After locating "Провести конкурс (427, 27)" in the listing below, copy that line and each one after it exactly, ending with the line that has "Ubuntu change user name (95, 1100)".

------

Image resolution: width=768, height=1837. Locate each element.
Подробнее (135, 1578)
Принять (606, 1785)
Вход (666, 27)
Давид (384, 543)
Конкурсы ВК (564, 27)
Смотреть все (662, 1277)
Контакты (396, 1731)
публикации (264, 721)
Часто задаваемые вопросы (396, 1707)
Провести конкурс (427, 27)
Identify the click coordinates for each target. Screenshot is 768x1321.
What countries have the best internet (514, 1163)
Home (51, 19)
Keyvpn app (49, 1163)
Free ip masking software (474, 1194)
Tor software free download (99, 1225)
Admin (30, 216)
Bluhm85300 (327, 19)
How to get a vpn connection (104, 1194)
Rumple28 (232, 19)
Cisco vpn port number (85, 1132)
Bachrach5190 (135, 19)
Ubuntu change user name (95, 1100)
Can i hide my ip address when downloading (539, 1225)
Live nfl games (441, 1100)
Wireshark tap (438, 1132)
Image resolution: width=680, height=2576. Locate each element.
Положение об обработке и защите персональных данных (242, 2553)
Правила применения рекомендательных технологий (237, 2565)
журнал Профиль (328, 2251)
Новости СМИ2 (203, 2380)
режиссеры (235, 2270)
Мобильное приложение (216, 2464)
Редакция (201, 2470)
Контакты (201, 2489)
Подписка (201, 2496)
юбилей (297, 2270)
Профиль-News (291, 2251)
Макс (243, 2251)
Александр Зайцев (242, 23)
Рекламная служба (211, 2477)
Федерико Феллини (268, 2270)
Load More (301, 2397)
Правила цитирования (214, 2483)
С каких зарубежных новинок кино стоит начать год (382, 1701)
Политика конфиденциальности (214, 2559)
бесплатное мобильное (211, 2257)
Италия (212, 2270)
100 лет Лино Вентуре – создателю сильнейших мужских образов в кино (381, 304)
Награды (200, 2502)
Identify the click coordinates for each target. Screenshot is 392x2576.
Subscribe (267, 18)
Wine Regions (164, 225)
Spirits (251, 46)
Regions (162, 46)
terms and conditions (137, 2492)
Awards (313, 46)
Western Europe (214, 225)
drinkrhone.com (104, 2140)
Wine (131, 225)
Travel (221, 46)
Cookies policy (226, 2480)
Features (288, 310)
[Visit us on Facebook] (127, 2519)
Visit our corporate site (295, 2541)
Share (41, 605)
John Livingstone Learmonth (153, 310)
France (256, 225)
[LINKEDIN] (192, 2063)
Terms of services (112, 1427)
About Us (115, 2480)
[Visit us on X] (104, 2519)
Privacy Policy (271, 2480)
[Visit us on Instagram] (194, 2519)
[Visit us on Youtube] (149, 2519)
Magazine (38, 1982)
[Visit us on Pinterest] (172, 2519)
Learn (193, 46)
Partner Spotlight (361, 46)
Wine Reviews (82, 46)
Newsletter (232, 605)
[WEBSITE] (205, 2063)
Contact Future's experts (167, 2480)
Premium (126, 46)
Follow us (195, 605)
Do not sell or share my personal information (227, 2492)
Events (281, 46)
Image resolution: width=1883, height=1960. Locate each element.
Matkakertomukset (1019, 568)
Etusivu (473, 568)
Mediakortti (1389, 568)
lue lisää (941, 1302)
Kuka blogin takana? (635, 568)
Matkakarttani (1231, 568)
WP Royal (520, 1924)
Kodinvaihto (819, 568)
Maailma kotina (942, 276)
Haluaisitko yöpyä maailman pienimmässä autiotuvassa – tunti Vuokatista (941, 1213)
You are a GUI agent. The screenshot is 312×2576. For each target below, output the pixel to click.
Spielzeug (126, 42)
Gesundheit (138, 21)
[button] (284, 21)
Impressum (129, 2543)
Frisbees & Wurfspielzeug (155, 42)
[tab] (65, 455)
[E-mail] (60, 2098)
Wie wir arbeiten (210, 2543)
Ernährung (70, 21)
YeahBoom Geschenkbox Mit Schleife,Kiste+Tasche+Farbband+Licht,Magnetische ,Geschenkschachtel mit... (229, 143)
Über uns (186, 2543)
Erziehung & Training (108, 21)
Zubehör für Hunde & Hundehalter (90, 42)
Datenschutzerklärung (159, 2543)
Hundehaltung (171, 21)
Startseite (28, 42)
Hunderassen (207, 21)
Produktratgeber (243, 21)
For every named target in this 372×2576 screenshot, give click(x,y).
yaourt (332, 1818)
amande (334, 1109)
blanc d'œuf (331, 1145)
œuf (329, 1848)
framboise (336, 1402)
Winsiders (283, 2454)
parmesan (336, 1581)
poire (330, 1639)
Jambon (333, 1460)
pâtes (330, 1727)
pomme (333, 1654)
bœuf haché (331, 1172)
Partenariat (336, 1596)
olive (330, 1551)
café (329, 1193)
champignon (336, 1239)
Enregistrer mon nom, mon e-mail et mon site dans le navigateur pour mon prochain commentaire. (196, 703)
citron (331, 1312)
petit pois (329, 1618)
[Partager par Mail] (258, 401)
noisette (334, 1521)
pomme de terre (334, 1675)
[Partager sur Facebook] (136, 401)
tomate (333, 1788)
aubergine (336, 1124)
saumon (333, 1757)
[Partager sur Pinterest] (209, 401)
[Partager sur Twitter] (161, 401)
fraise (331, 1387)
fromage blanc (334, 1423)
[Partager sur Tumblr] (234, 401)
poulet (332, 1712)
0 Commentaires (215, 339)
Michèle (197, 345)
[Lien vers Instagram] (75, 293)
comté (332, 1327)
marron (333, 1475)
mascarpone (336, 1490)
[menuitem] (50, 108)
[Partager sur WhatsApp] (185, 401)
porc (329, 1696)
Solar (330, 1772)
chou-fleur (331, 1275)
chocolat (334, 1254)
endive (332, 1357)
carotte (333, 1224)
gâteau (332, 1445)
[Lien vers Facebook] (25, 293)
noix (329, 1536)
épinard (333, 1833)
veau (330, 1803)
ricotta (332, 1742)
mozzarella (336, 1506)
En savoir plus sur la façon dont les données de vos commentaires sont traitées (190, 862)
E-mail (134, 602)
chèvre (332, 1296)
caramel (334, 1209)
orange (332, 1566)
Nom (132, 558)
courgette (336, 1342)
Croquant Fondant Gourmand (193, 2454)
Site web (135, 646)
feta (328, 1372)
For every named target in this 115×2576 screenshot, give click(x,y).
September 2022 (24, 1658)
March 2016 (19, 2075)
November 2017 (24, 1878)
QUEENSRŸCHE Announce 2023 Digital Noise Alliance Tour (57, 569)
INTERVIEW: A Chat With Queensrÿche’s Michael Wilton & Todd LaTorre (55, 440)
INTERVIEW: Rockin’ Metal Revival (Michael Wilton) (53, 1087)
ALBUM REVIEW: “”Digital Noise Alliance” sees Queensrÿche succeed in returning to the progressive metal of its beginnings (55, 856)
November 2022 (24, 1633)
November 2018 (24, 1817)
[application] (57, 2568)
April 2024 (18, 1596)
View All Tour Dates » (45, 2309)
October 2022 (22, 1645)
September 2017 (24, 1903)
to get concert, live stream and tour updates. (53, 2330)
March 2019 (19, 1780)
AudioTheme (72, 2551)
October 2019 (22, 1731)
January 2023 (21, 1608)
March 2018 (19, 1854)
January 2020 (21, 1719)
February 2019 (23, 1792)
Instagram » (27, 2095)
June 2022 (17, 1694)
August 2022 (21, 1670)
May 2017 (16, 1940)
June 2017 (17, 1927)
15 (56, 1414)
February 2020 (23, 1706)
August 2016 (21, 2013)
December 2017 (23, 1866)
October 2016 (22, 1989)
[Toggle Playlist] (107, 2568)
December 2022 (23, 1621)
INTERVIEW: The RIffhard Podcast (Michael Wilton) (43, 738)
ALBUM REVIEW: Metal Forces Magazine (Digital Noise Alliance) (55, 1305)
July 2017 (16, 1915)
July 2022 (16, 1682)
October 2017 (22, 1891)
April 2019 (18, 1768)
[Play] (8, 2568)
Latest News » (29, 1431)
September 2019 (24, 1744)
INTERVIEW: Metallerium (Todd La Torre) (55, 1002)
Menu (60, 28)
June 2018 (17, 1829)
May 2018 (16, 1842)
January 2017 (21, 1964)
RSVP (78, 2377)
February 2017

------

* _Answer box_:
Провести конкурс (427, 27)
Identify the click coordinates for each target. Screenshot is 768x1321.
What countries have the best internet (514, 1163)
Home (51, 19)
Keyvpn app (49, 1163)
Free ip masking software (474, 1194)
Tor software free download (99, 1225)
Admin (30, 216)
Bluhm85300 (327, 19)
How to get a vpn connection (104, 1194)
Rumple28 (232, 19)
Cisco vpn port number (85, 1132)
Bachrach5190 (135, 19)
Ubuntu change user name (95, 1100)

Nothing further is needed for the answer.